▶ **Given text**
# # #

But that doesn't really help your issue lol, so I'll see what I can do because it should work. I don't use Proxmox myself (not recently), but virtualize a lot of pfSense for testing on my XCP-ng cluster and haven't seen anything like this on them.
When you console in do you see any errors on the pfSense output? I think that would be the first place to check is if something is crashing on pfSense itself.
Does anything else running on this Proxmox host behave odd at similar times? Any logs from the host about the VM?
I'd also maybe consider giving pfSense a bit more specs than that, they're within the minimum but 2GB and 1 core is pretty minimal even for a low speed requirement firewall.
Also do you have any packages running? Maybe try disabling a few to see if it could be a specific package crashing it, of course hard to verify that.
And my final question for now, any idea if maybe a ton of traffic is happening during these crashes? Maybe Steam is running background game updates or something? That would point to maybe not enough "hardware" assigned to the VM.
-
@abide I had a similar issue with a hardware switch. The switch stopped routing under some loads traffic is not sent to the required nic on the switch (Shadow protect image manager monthly consolidating with concurrent verification most commonly). Shown by using Wire shark on one of the switches NIC configured to monitor other NIC on the switch. My solution when the fault was isolated was to stop Image manager mediately verifying images.
In your case you are using Proxmox as a software switch / bridge. Perhaps the Proxmox bridge is locking up in some circumstances.
Btw I run pfsense under Proxmox but pass through all NIC used by pfsense.
-
@planedrop I understand. I would never recommend one of my clients to virtualise a firewall. This is just my home network and I enjoy the fact that I can contain everything in one host.
When you console in do you see any errors on the pfSense output? I think that would be the first place to check is if something is crashing on pfSense itself.

# # #

▶ **Source data**
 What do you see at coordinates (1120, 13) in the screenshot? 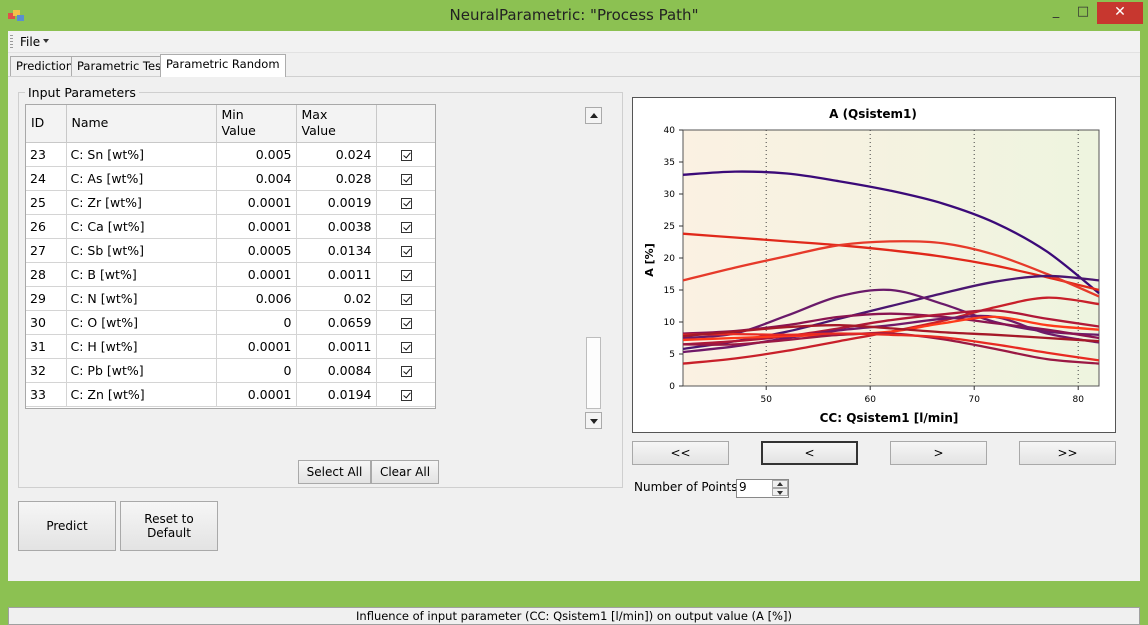
I see `close-button: ✕` at bounding box center [1120, 13].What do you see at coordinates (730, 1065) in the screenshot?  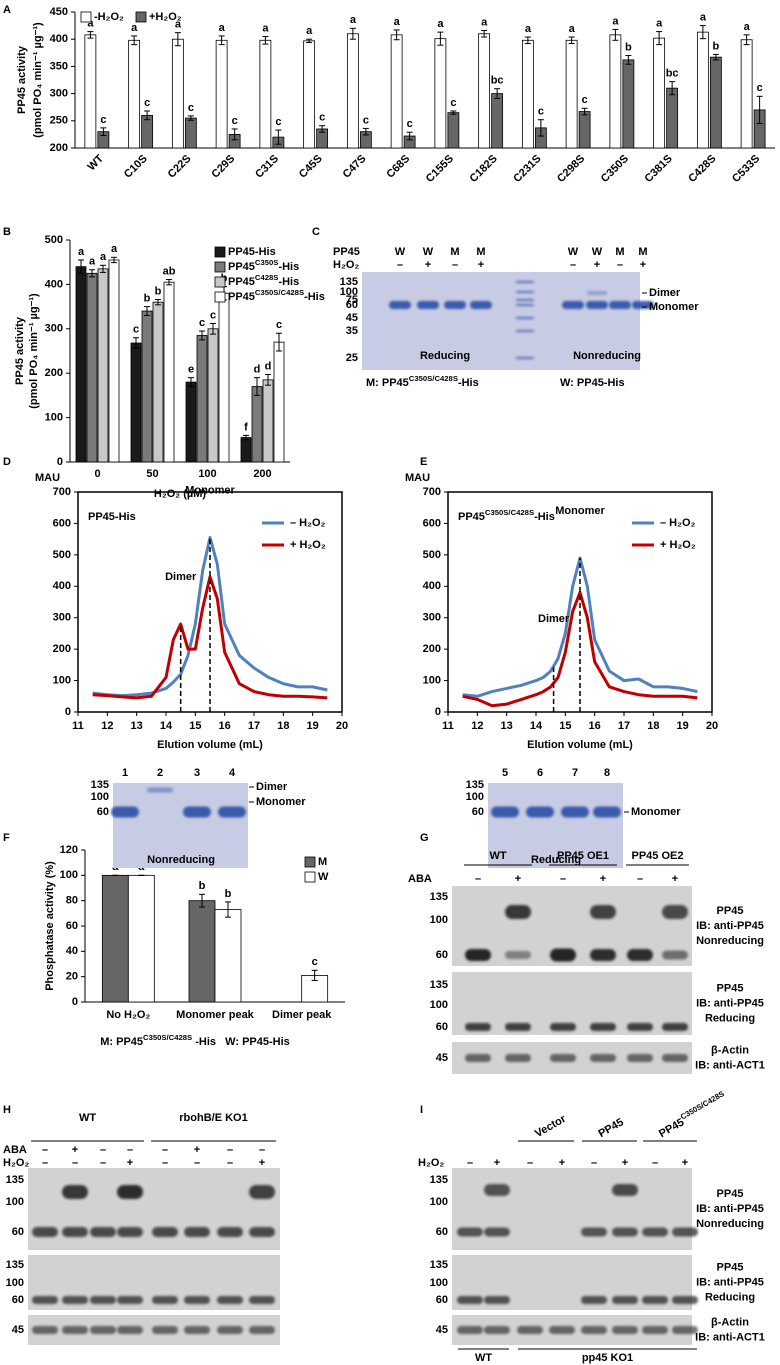 I see `blot-label: IB: anti-ACT1` at bounding box center [730, 1065].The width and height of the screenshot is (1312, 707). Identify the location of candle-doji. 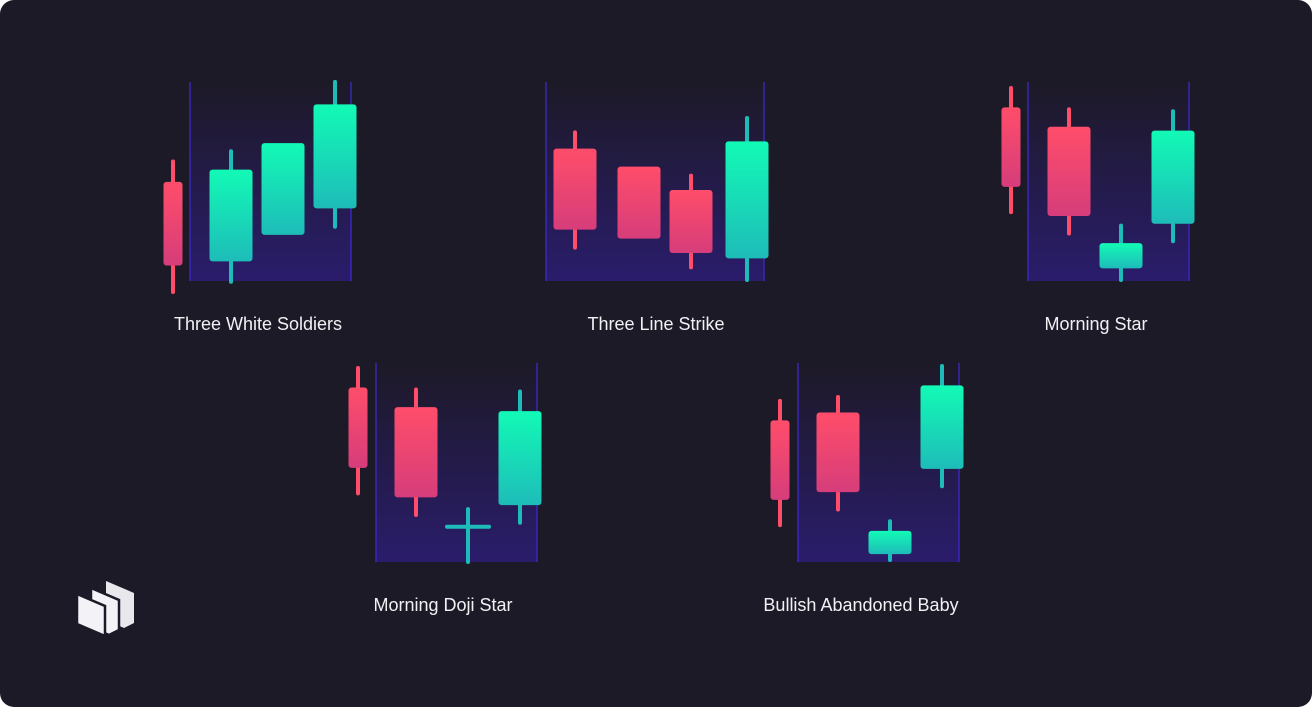
(468, 536).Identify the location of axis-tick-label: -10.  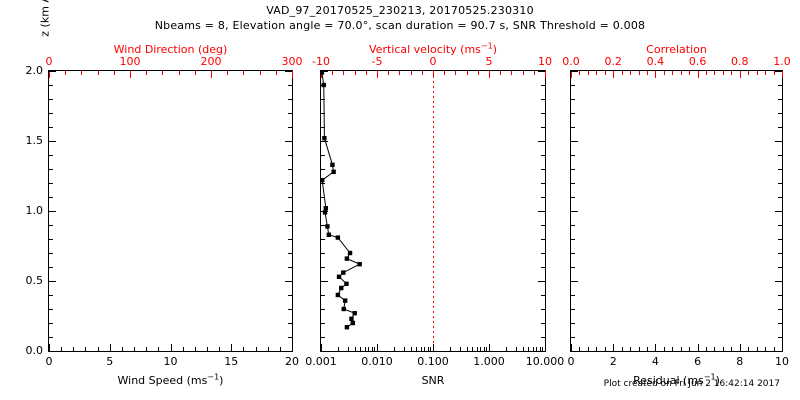
(321, 62).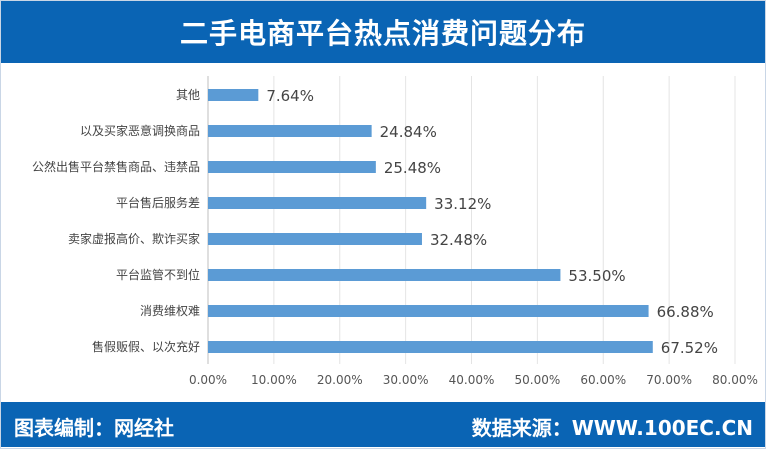 This screenshot has height=449, width=766. Describe the element at coordinates (340, 380) in the screenshot. I see `x-tick-label: 20.00%` at that location.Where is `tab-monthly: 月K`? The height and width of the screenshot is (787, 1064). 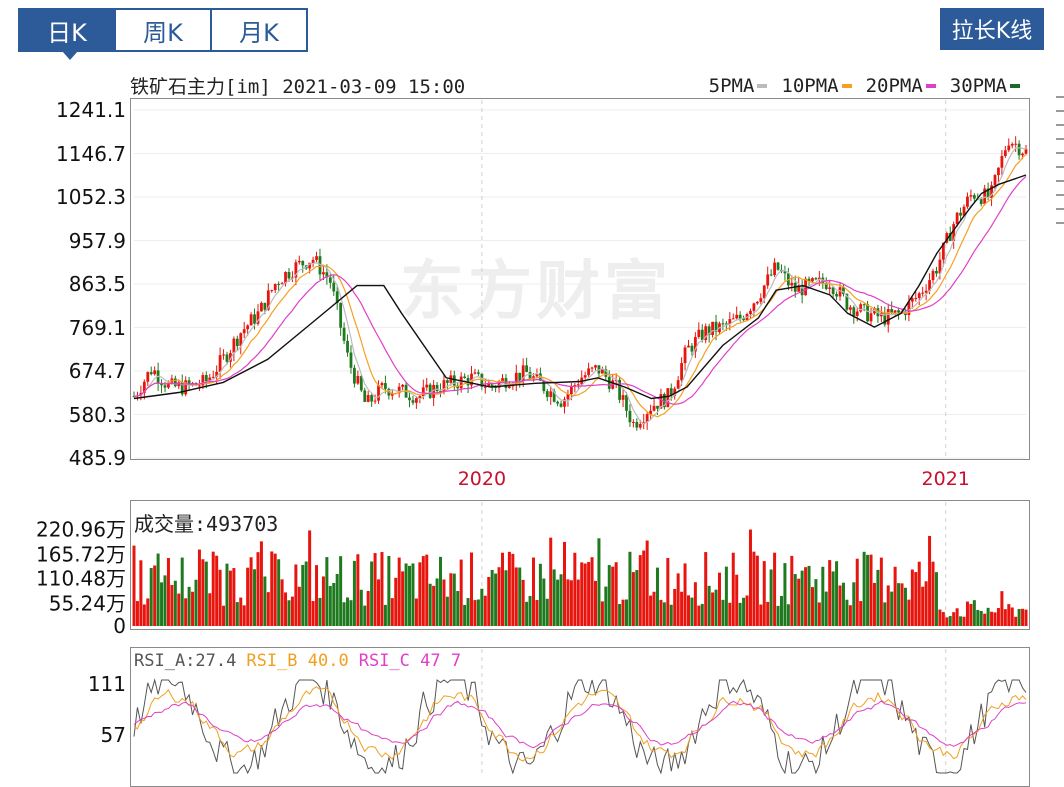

# # #

▶ **Brief 1**
Determine whether each of the following statements agrees with the forum thread about pfSense under Proxmox, answering yes or no and quoting the deciding words of the thread exactly. (a) The author of the first post currently uses Proxmox. (b) One participant passes through every NIC that pfSense uses. (c) The participant with the home network would advise clients to virtualize a firewall.
▶ **Brief 2**
Resume the forum thread about pfSense under Proxmox, beginning directly after its final line.

▶ **Written answer 1**
(a) No: "I don't use Proxmox myself (not recently)"
(b) Yes: "Btw I run pfsense under Proxmox but pass through all NIC used by pfsense."
(c) No: "I would never recommend one of my clients to virtualise a firewall."

▶ **Written answer 2**
When I log into the console the only messages that show are login attempts.
Does anything else running on this Proxmox host behave odd at similar times? Any logs from the host about the VM?
No, everything else performs fine. For clarity on the host I also have a Win 11 desktop, a Win 19 server, a docker container with some lightweight apps, I run an Entuity server, a file server, and the pfSense box. All of which have been spun up at different times, and none of which seem to have affected the pfSense having issues.
I'd also maybe consider giving pfSense a bit more specs than that, they're within the minimum but 2GB and 1 core is pretty minimal even for a low speed requirement firewall.
I'll take that onboard and look at giving it some more resources.
Also do you have any packages running? Maybe try disabling a few to see if it could be a specific package crashing it, of course hard to verify that.
I don't have anything wildly custom on this router, but I'll do some digging.
-
@Patch I hadn't considered it could be to do with my switch. I have a 10-port Zyxel switch. I'll consider that when I do my troubleshooting.
For clarity, I have 2 NICs passed-through to the VM, one for LAN, one for WAN. I use the Mgt interface on the host for everything else.